WORK TO COMPLETE
If a line in the data below holds the word "with", copy it.

* * * * *

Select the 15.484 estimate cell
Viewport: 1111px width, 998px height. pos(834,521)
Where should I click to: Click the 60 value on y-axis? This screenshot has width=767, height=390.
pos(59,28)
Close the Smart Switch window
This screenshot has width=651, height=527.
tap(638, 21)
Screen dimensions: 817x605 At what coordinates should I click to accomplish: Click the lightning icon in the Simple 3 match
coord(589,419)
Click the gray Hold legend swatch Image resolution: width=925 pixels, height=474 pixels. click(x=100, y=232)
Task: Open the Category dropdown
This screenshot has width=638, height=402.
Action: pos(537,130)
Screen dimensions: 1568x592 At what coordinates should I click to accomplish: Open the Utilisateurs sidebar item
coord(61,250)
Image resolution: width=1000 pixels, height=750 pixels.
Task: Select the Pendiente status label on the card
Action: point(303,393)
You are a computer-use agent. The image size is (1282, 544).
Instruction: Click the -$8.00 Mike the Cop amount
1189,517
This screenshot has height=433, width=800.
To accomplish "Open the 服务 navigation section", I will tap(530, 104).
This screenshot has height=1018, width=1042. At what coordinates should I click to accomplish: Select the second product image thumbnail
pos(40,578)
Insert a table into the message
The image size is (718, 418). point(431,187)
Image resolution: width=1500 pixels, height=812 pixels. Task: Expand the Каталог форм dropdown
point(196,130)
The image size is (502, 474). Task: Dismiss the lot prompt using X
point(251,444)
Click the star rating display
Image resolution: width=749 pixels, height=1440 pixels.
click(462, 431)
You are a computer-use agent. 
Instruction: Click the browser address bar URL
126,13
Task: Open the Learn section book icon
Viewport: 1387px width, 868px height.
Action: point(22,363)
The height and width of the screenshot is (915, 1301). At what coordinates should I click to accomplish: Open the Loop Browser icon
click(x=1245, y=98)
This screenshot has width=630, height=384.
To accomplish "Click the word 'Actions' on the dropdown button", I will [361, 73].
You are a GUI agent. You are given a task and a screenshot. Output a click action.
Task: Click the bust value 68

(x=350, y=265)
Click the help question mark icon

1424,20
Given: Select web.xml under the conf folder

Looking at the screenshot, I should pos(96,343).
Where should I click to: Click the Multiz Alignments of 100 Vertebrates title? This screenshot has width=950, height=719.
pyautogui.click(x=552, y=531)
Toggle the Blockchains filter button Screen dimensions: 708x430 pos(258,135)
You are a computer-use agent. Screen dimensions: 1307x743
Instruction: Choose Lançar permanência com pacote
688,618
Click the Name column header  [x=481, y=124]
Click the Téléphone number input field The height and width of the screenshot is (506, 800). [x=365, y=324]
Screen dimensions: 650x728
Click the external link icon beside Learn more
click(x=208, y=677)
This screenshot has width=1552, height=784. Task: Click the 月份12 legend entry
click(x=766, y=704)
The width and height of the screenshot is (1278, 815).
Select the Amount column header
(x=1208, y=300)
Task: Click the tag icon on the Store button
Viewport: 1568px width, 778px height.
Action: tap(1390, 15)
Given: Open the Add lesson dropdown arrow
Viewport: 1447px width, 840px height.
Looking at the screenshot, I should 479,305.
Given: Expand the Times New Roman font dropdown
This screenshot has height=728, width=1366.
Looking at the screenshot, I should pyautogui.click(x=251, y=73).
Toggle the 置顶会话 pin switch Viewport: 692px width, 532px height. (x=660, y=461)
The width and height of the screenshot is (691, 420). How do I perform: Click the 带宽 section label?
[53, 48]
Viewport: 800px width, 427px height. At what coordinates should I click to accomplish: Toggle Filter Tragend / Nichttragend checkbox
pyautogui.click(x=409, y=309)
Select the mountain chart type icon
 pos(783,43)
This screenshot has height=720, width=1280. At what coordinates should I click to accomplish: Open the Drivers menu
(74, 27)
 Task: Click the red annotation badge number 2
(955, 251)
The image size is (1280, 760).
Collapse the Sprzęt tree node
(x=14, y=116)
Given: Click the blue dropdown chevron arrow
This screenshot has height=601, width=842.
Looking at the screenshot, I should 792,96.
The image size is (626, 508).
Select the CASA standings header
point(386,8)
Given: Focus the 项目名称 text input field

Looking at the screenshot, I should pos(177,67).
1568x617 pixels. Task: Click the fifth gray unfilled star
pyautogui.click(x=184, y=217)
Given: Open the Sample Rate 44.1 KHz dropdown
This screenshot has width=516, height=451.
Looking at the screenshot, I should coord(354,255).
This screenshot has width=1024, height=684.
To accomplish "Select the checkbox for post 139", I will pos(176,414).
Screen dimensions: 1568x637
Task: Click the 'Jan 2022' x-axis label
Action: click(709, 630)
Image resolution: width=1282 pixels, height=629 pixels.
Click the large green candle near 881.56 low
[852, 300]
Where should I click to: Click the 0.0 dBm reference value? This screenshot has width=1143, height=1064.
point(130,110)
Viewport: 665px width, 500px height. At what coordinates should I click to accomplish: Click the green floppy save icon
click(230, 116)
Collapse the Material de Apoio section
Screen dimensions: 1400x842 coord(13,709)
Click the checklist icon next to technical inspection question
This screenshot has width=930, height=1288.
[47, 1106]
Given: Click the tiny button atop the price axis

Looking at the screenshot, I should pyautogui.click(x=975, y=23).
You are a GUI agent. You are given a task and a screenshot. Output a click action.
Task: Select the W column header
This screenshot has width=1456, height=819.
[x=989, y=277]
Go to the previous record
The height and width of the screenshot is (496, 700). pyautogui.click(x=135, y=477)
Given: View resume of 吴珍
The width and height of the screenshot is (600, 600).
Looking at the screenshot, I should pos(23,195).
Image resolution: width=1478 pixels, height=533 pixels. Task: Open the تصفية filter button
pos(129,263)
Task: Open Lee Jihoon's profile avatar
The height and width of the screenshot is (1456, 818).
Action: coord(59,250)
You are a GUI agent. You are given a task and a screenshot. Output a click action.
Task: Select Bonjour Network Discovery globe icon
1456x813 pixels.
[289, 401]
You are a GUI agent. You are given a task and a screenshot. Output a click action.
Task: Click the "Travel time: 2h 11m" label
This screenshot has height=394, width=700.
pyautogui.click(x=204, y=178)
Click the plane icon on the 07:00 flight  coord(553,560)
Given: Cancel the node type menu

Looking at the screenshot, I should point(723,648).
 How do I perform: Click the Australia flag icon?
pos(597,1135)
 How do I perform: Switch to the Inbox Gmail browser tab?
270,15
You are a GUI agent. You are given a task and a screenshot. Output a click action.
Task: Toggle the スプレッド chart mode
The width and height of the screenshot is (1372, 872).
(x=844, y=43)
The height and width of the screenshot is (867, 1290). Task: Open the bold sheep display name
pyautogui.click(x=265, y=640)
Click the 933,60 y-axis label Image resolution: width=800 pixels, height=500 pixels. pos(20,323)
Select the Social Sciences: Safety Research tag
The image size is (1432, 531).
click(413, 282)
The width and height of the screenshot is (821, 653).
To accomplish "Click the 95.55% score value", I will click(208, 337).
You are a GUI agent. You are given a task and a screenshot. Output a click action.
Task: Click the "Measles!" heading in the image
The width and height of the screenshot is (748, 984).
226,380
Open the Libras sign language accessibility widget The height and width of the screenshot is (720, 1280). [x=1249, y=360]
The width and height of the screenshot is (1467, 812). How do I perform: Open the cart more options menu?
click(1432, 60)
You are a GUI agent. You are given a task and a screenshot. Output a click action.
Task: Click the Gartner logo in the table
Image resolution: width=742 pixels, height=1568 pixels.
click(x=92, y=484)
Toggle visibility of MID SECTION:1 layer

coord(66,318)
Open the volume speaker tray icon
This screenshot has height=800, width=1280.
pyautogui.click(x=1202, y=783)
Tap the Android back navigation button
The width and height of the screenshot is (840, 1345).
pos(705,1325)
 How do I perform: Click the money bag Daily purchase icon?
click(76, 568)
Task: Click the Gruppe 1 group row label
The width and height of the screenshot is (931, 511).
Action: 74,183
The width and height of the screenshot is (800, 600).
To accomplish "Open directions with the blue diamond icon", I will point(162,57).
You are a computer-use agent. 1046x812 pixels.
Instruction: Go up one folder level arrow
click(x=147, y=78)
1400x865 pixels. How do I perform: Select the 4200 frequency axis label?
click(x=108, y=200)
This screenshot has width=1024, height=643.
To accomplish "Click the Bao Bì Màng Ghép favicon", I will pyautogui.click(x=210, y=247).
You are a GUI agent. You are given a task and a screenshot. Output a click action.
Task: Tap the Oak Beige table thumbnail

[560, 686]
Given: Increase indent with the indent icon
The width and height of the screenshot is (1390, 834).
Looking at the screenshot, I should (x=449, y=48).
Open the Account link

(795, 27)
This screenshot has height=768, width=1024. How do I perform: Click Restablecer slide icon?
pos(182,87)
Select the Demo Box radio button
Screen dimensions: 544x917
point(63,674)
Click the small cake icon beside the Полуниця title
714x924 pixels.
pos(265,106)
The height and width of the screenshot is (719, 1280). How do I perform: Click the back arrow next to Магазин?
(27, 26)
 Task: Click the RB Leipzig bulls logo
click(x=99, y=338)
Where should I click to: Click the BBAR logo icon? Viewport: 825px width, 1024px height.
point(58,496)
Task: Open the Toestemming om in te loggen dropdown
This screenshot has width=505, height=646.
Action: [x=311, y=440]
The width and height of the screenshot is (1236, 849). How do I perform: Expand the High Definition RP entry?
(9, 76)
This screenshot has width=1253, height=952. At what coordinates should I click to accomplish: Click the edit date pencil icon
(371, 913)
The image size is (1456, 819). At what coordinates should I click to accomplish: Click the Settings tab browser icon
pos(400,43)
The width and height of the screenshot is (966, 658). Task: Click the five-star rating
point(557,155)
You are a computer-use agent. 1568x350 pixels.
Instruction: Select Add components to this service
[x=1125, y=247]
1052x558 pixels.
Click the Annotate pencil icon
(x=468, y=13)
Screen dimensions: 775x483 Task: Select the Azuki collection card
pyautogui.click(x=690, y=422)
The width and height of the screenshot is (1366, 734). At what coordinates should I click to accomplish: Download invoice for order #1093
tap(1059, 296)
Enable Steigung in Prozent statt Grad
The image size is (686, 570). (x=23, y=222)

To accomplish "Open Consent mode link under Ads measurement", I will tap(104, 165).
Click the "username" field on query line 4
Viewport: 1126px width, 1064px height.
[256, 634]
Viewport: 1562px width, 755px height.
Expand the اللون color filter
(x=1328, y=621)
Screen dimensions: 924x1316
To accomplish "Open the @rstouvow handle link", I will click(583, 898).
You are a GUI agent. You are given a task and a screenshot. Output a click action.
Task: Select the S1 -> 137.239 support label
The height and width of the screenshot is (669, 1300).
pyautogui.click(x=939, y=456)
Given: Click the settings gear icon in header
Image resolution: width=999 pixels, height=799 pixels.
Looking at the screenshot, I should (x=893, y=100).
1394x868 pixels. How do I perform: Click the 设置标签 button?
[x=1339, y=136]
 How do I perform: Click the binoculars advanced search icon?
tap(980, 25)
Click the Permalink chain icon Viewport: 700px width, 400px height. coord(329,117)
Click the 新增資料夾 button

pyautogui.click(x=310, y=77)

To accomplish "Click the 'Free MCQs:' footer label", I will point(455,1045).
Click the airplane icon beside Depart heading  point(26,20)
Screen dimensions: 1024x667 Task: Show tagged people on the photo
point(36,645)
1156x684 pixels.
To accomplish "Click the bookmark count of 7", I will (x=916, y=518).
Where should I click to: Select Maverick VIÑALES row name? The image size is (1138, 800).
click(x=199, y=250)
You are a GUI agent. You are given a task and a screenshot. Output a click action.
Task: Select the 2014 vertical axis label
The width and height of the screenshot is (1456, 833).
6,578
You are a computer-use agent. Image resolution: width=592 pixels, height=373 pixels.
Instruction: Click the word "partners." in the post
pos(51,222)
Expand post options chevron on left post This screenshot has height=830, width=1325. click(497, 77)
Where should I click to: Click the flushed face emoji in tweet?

* * * * *

YOUR SOLUTION
To accomplish "Open directions with the blue diamond icon", I will point(162,57).
Given: Increase indent with the indent icon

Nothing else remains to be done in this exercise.